┌────────

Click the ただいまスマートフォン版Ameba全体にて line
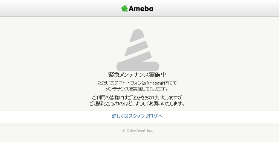 pos(137,83)
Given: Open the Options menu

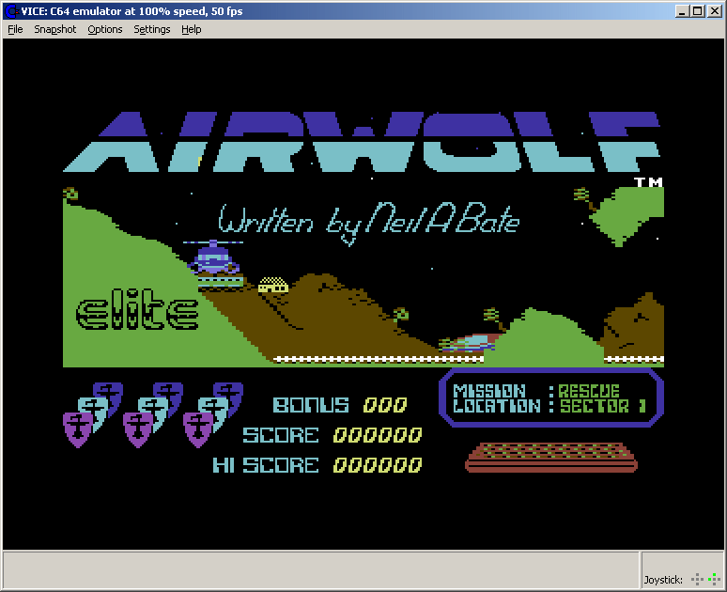Looking at the screenshot, I should coord(105,29).
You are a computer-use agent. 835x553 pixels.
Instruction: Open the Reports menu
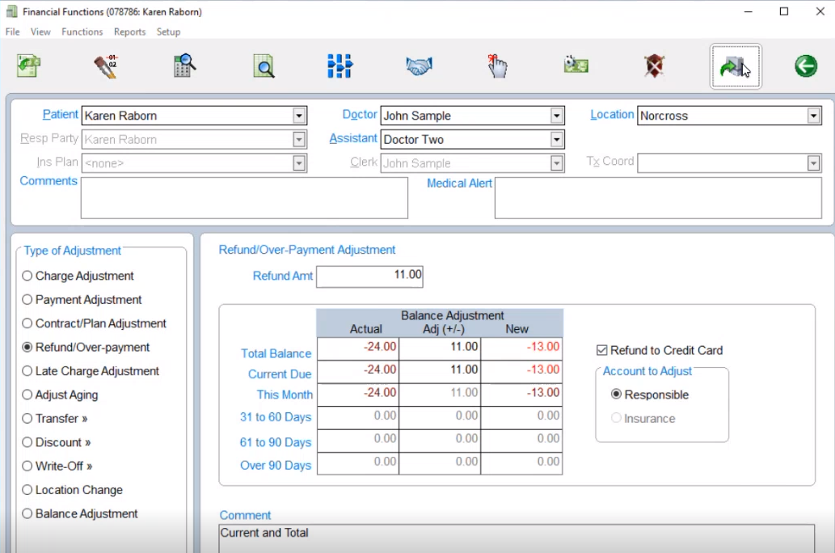pos(129,32)
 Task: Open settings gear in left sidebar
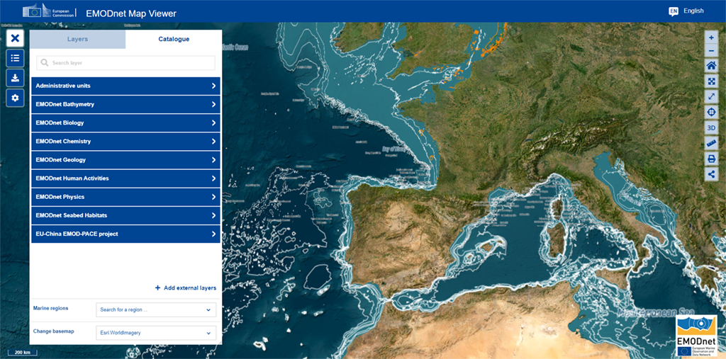click(x=15, y=98)
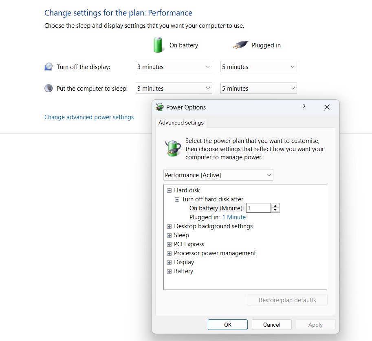Click the display clock icon
372x341 pixels.
coord(48,67)
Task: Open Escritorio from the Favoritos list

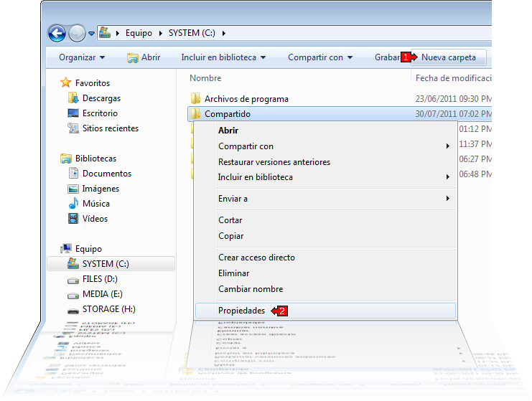Action: click(x=100, y=113)
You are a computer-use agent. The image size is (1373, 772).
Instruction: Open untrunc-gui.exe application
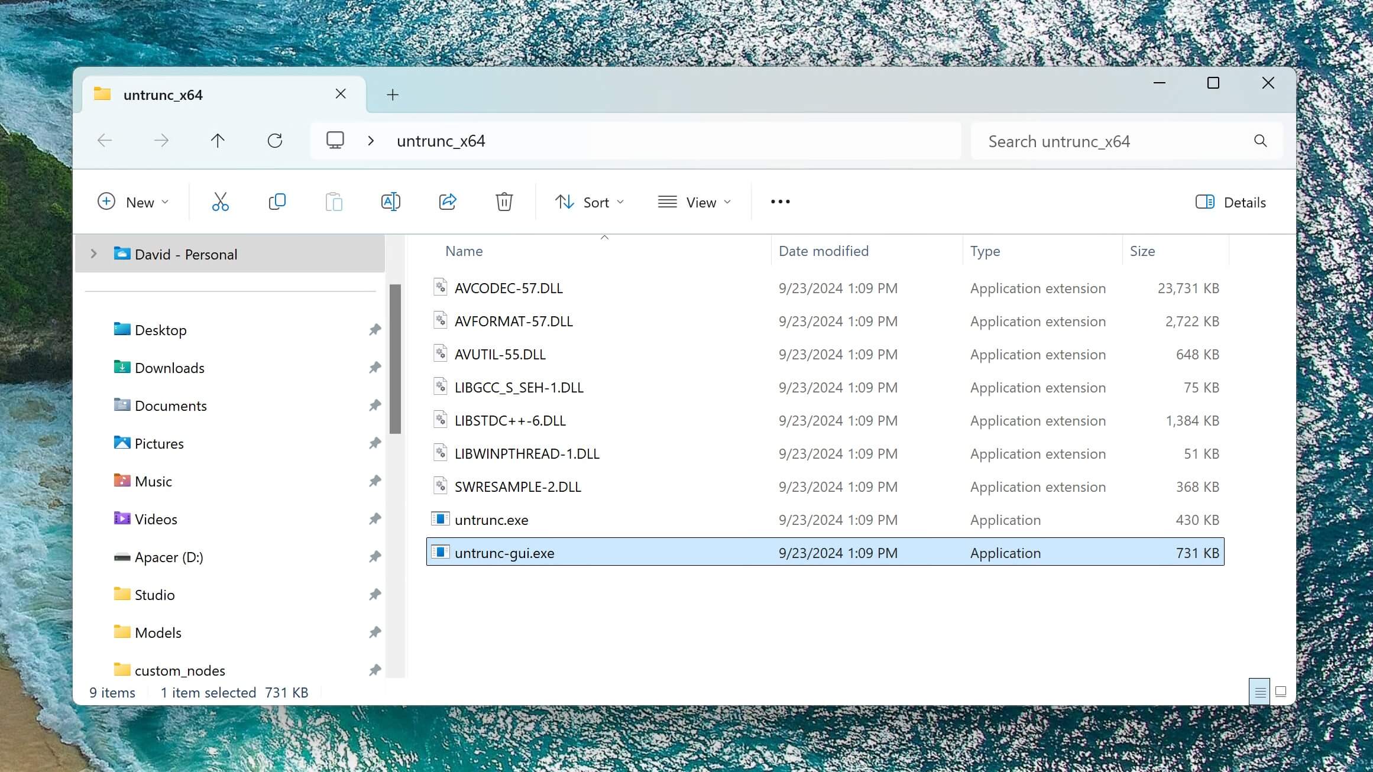tap(504, 552)
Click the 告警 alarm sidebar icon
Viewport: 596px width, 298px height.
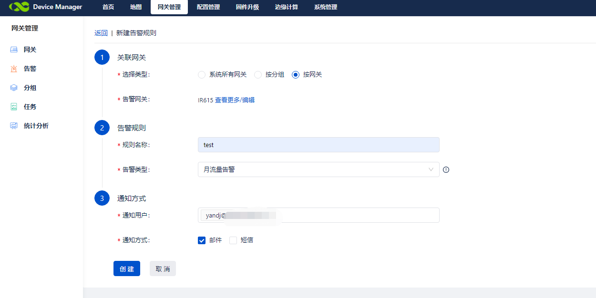pyautogui.click(x=14, y=69)
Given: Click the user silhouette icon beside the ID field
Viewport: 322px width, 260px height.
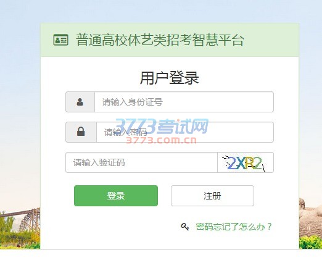Looking at the screenshot, I should pos(80,102).
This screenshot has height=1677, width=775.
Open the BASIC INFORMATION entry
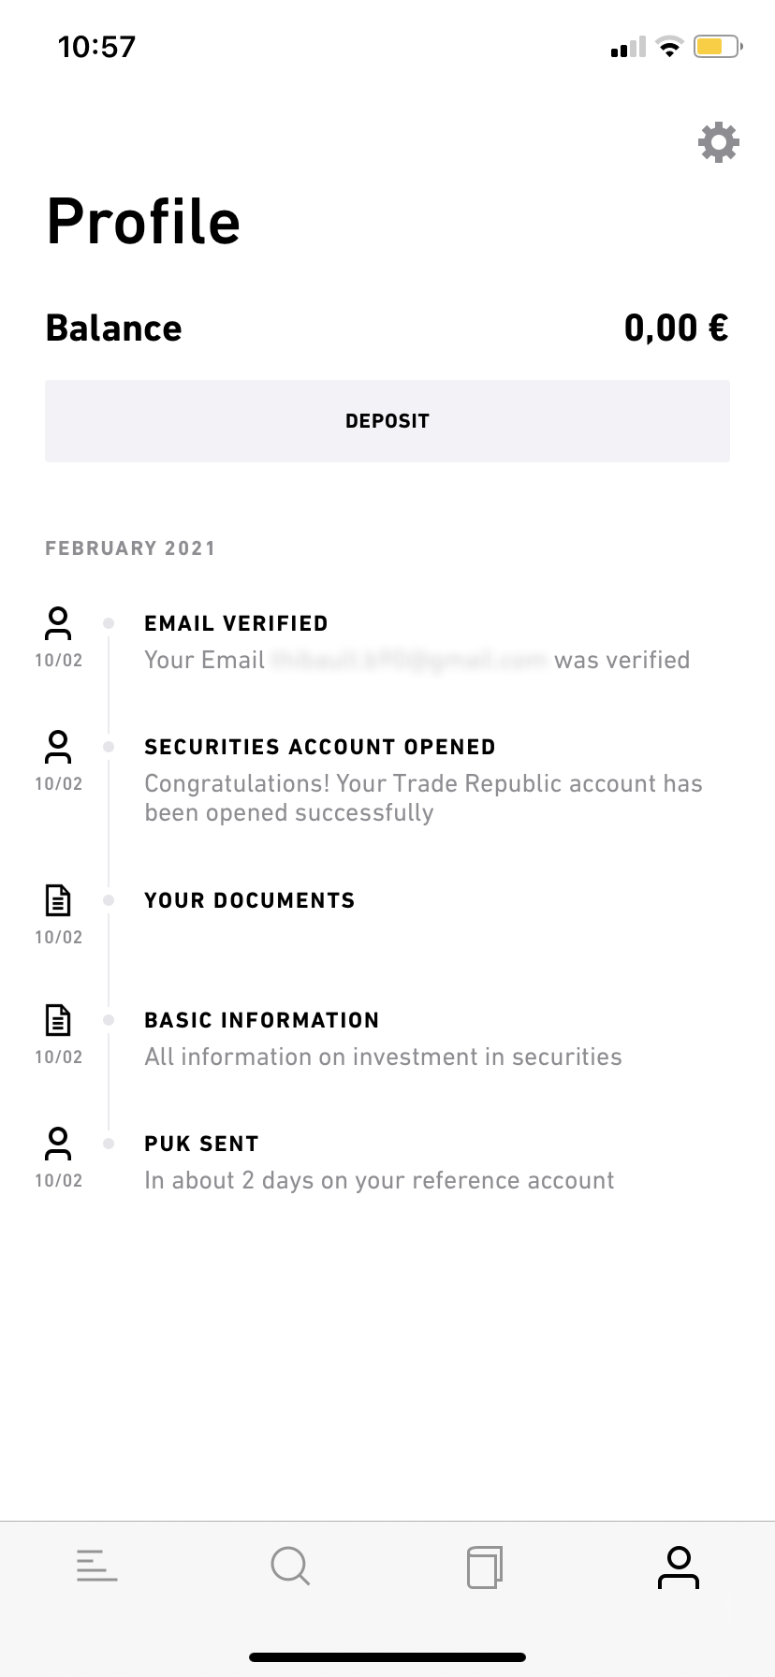(x=262, y=1021)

└────────

-- Try it --
Give every line above again exactly, with no pictures.

-- Solution for this exercise --
Click the ただいまスマートフォン版Ameba全体にて line
 pos(137,83)
Given: Open the Options menu

Looking at the screenshot, I should coord(105,29).
You are a computer-use agent. 835x553 pixels.
Instruction: Open the Reports menu
pos(129,32)
 Task: Open settings gear in left sidebar
click(x=15, y=98)
Click the display clock icon
372x341 pixels.
coord(48,67)
Task: Open Escritorio from the Favoritos list

Action: click(x=100, y=113)
You are a computer-use agent. The image size is (1373, 772).
Instruction: Open untrunc-gui.exe application
tap(504, 552)
Click the 告警 alarm sidebar icon
Viewport: 596px width, 298px height.
pyautogui.click(x=14, y=69)
Given: Click the user silhouette icon beside the ID field
Viewport: 322px width, 260px height.
Looking at the screenshot, I should pos(80,102).
This screenshot has height=1677, width=775.
Open the BASIC INFORMATION entry
(x=262, y=1021)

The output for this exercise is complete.